• _Task directions_
Produce a word-for-word copy of the line that contains "Image resolution: width=1708" and each line after it through the end of the material, omitting pictures and all other lines.

• _Material for the task_
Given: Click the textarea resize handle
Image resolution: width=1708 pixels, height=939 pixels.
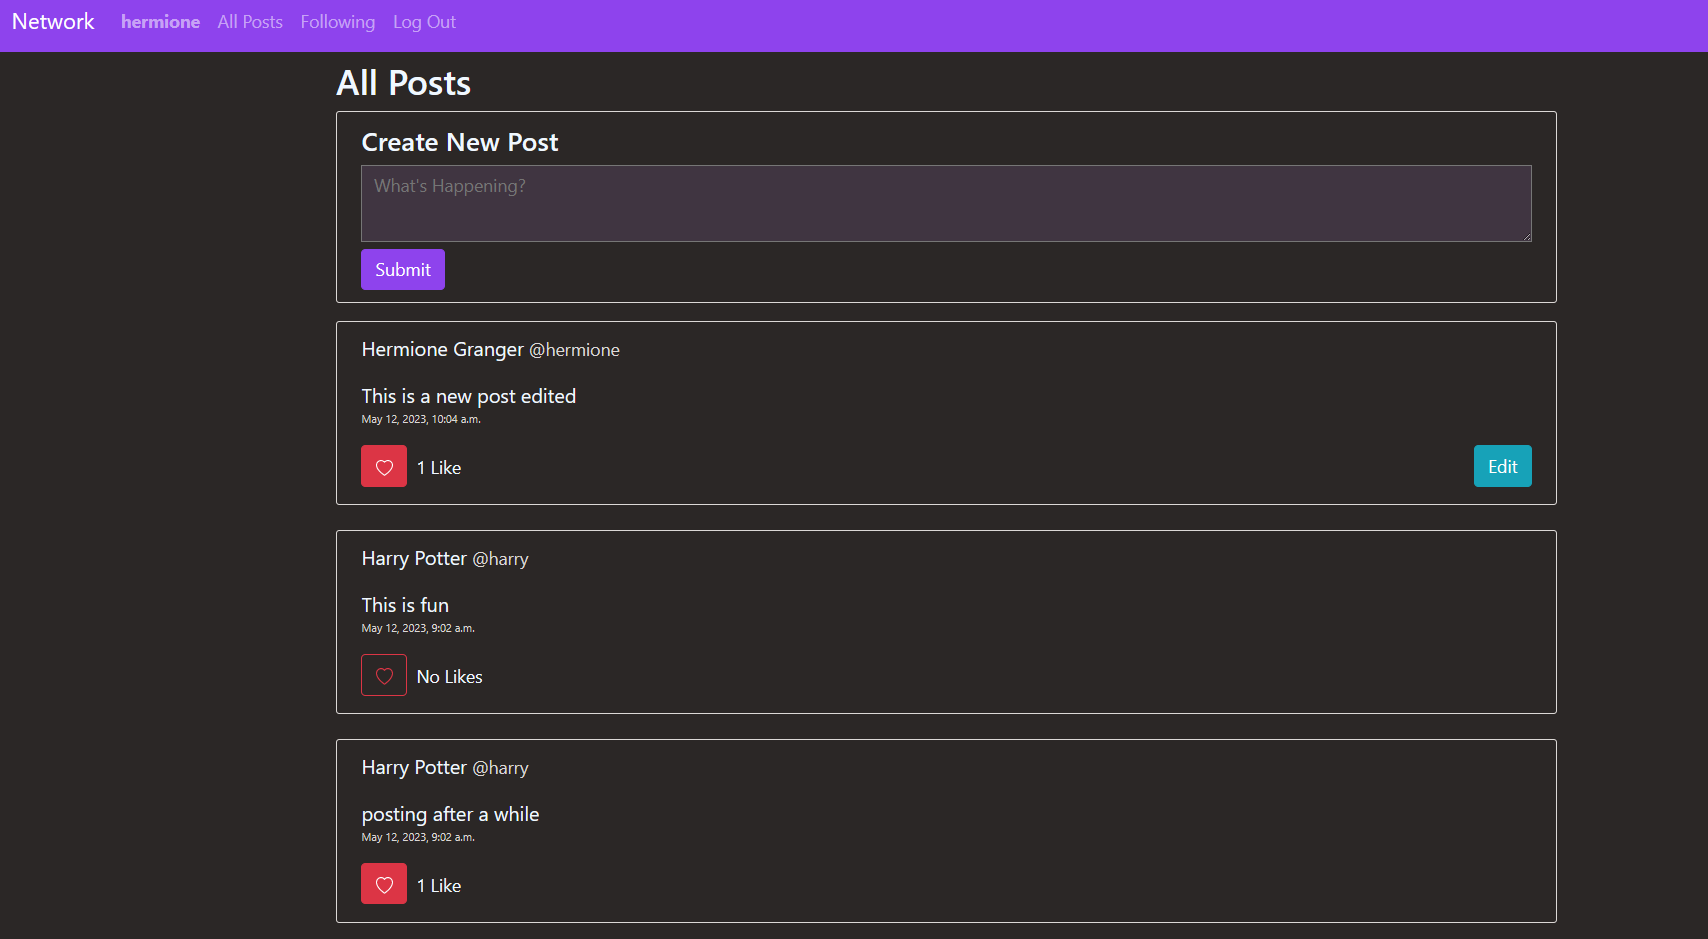Looking at the screenshot, I should coord(1527,238).
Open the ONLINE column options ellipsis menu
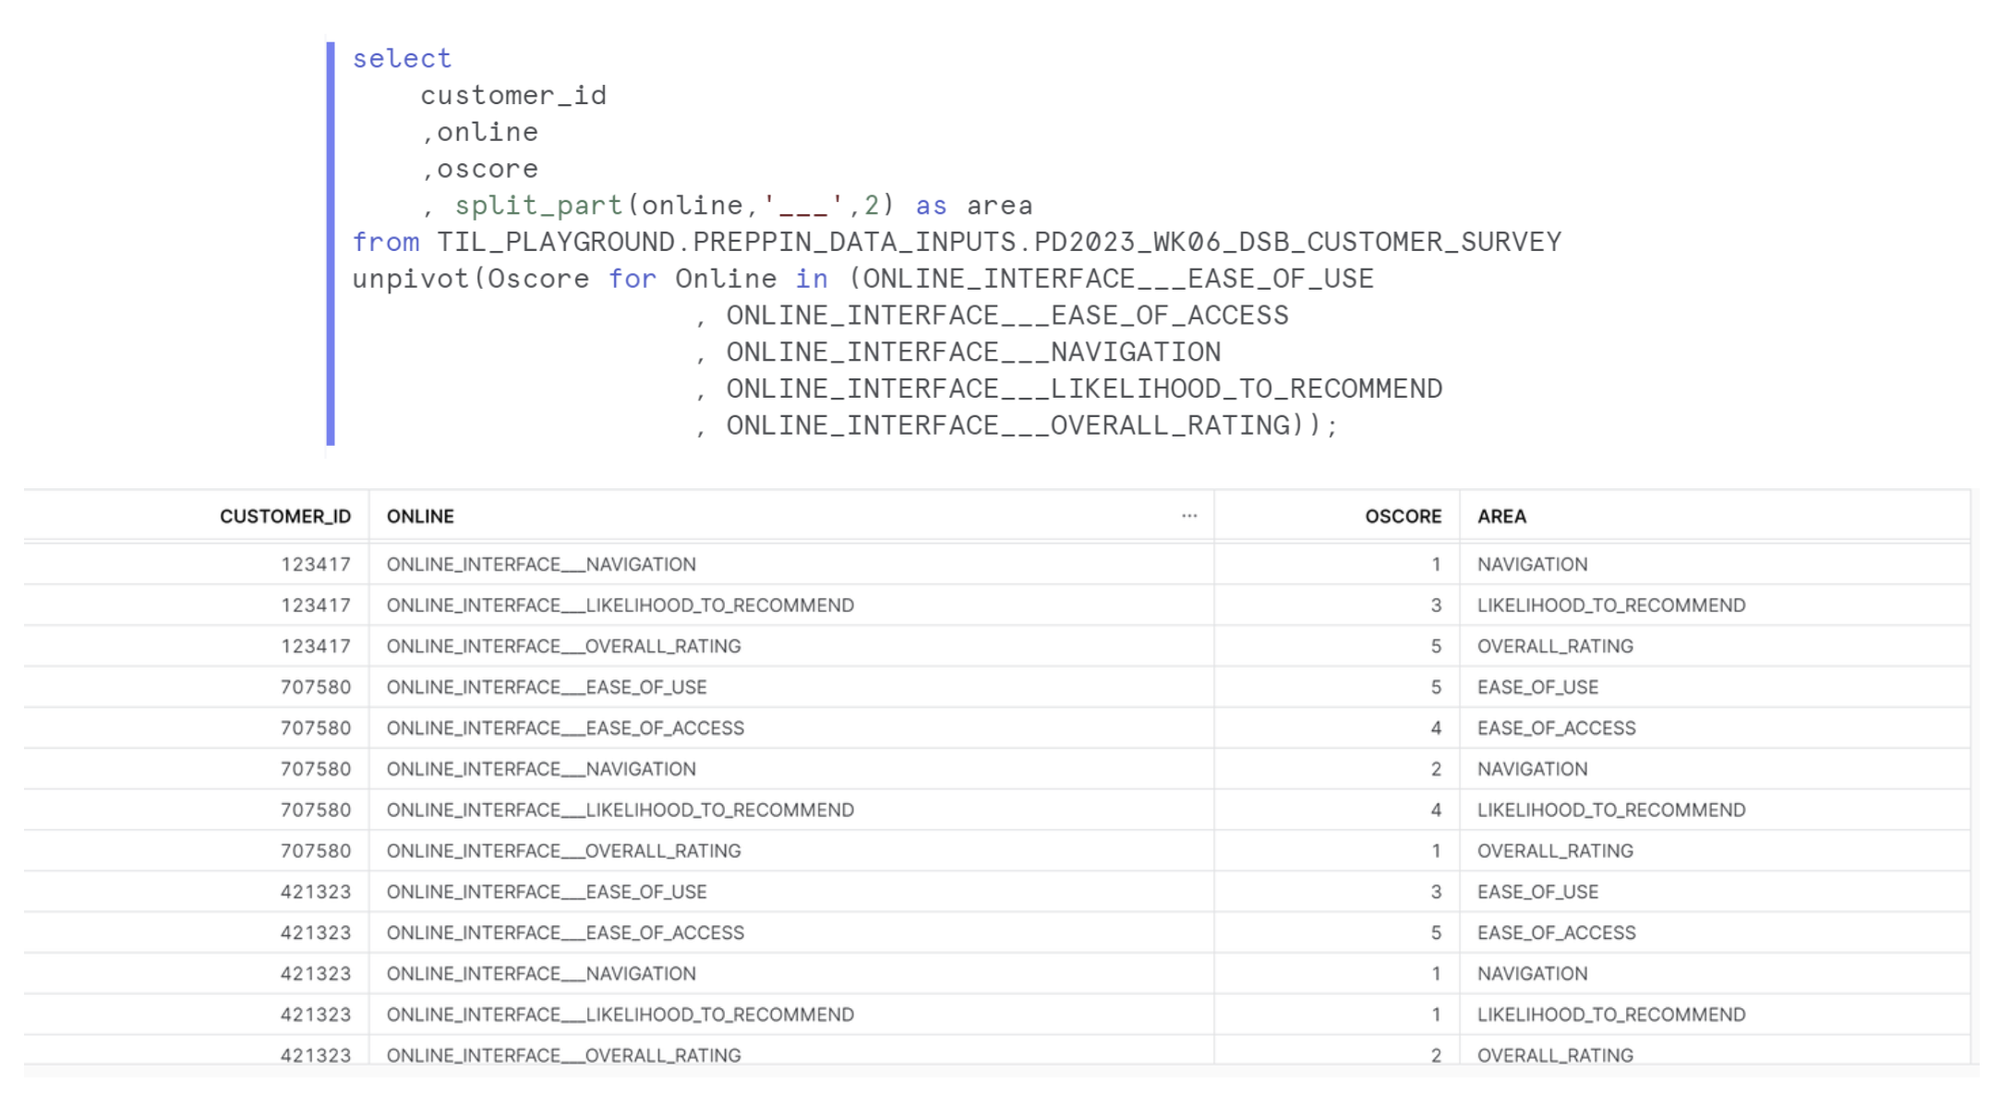2000x1103 pixels. (x=1188, y=516)
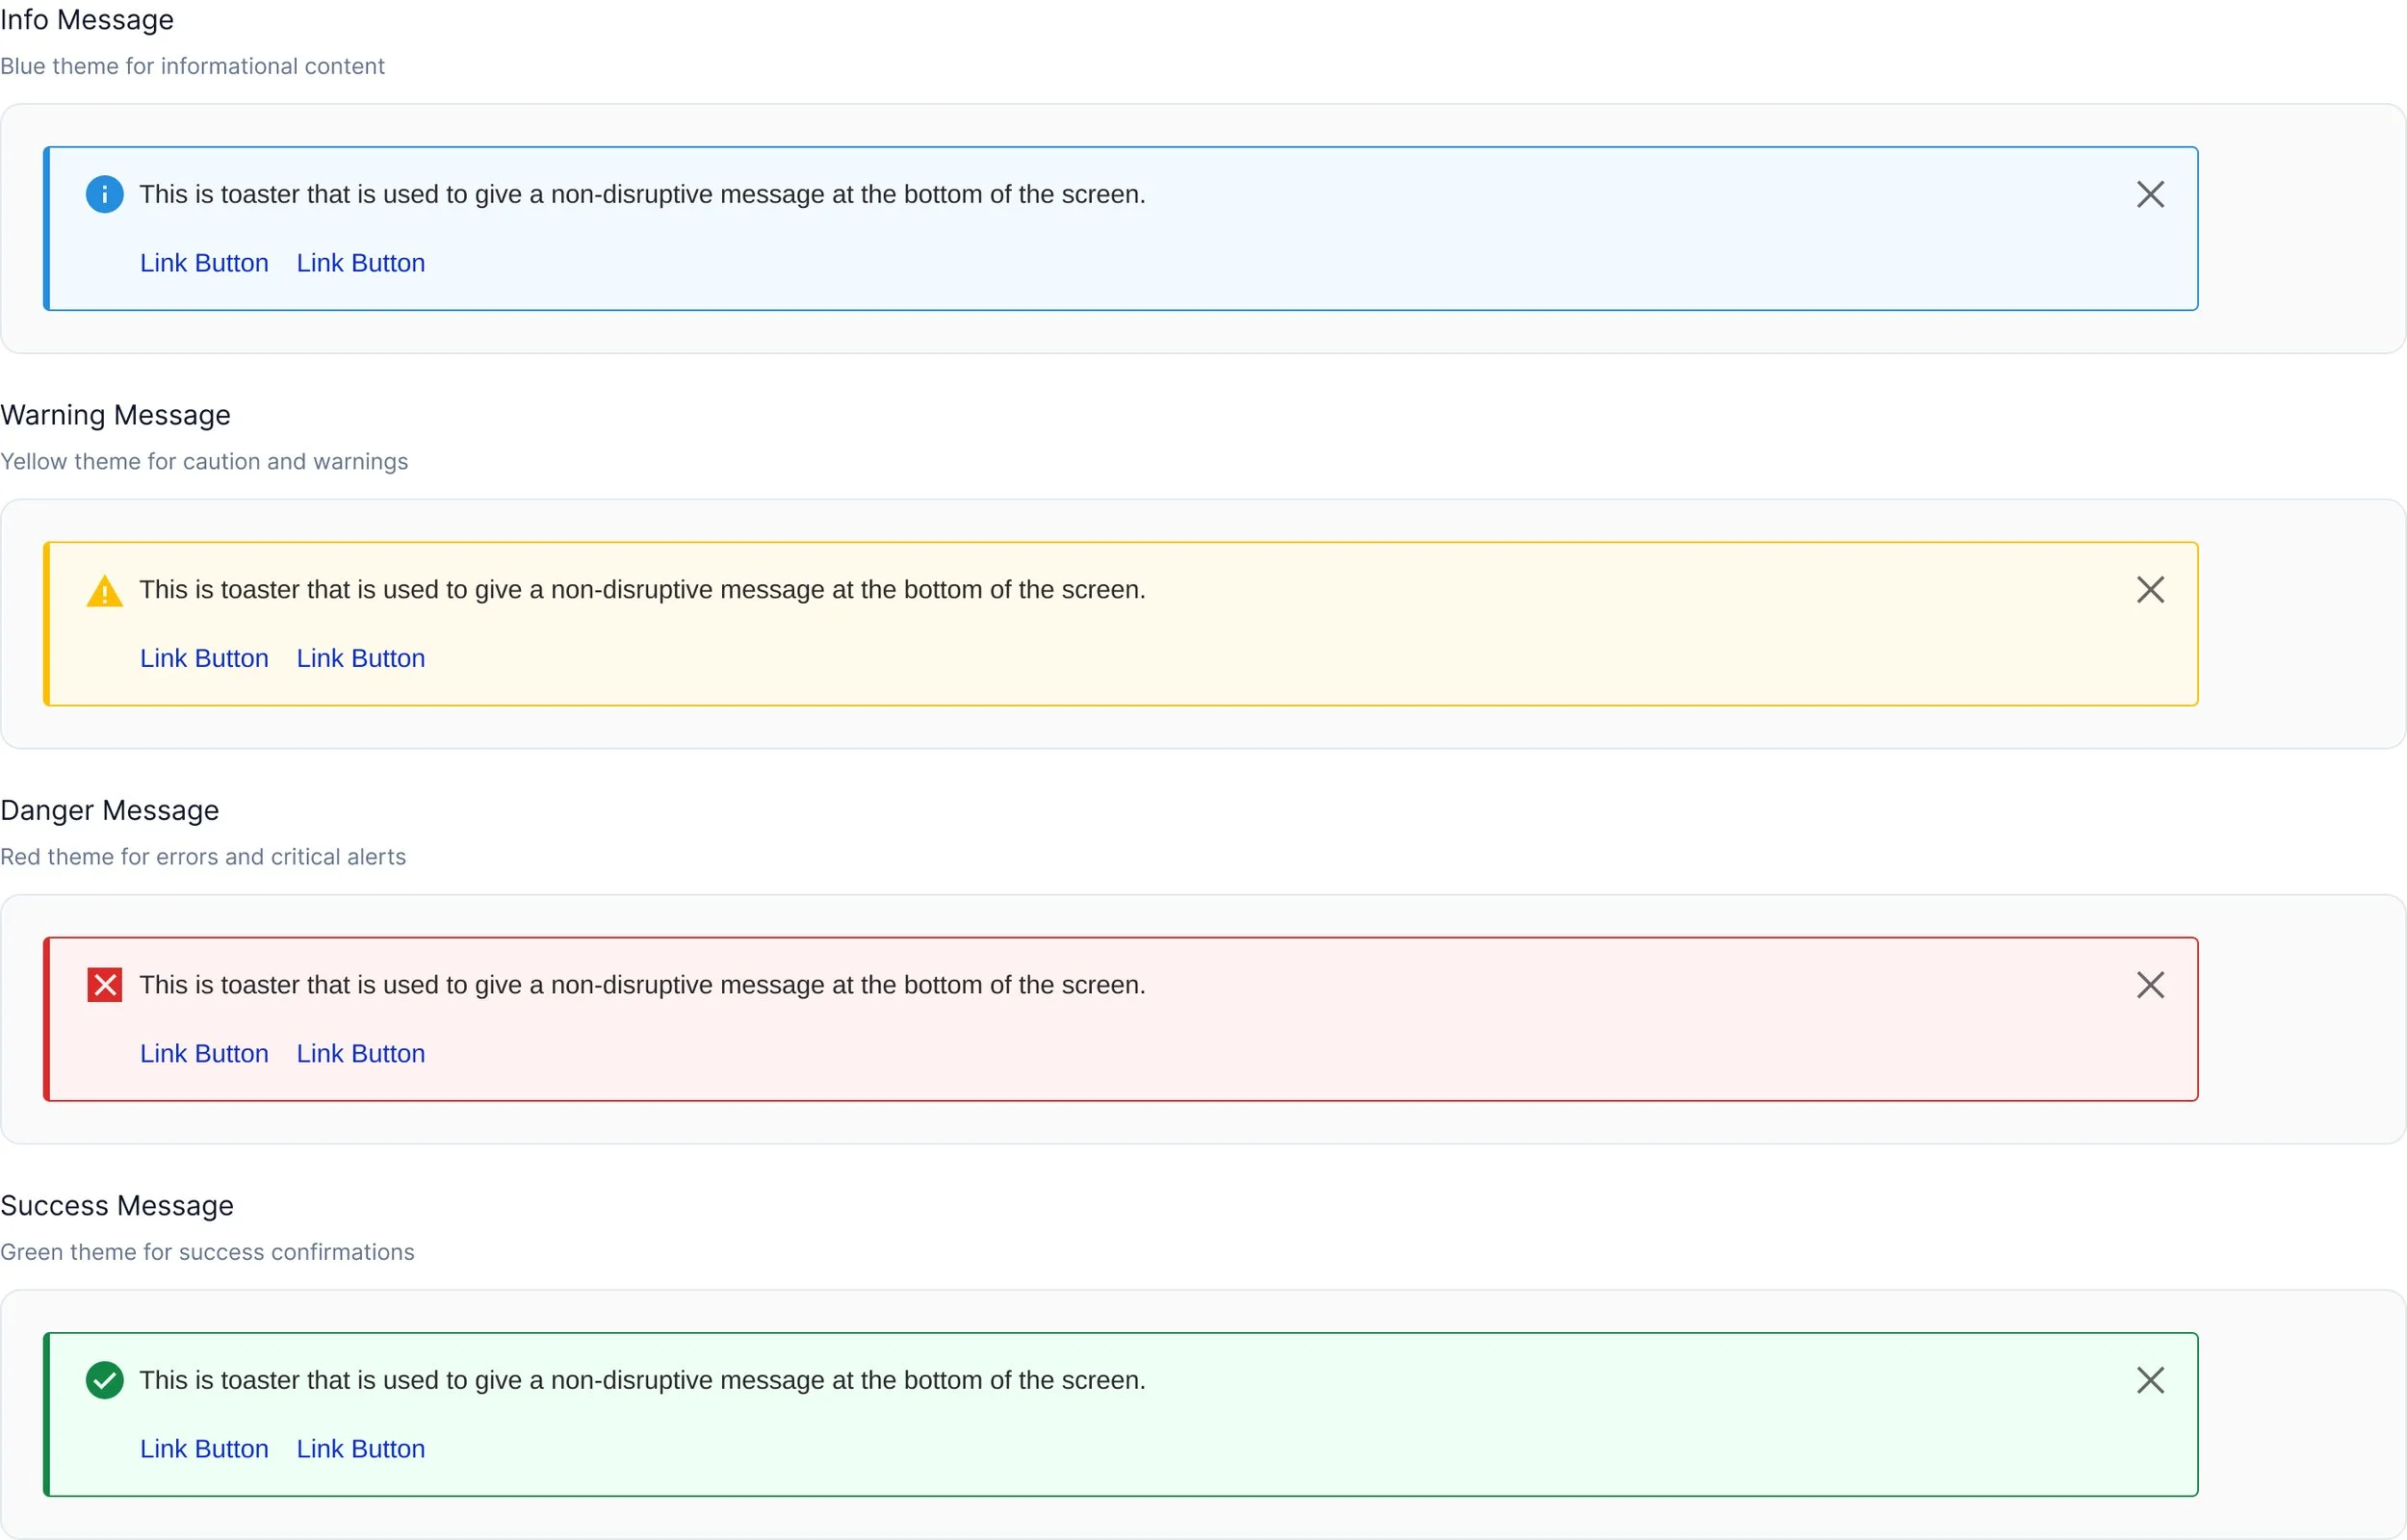This screenshot has width=2407, height=1540.
Task: Open second Link Button in warning message
Action: pos(361,658)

• _Response_
Image resolution: width=1708 pixels, height=939 pixels.
Looking at the screenshot, I should coord(1527,238).
Open the ONLINE column options ellipsis menu
2000x1103 pixels. (x=1188, y=516)
This screenshot has width=2407, height=1540.
Task: Open second Link Button in warning message
Action: pos(361,658)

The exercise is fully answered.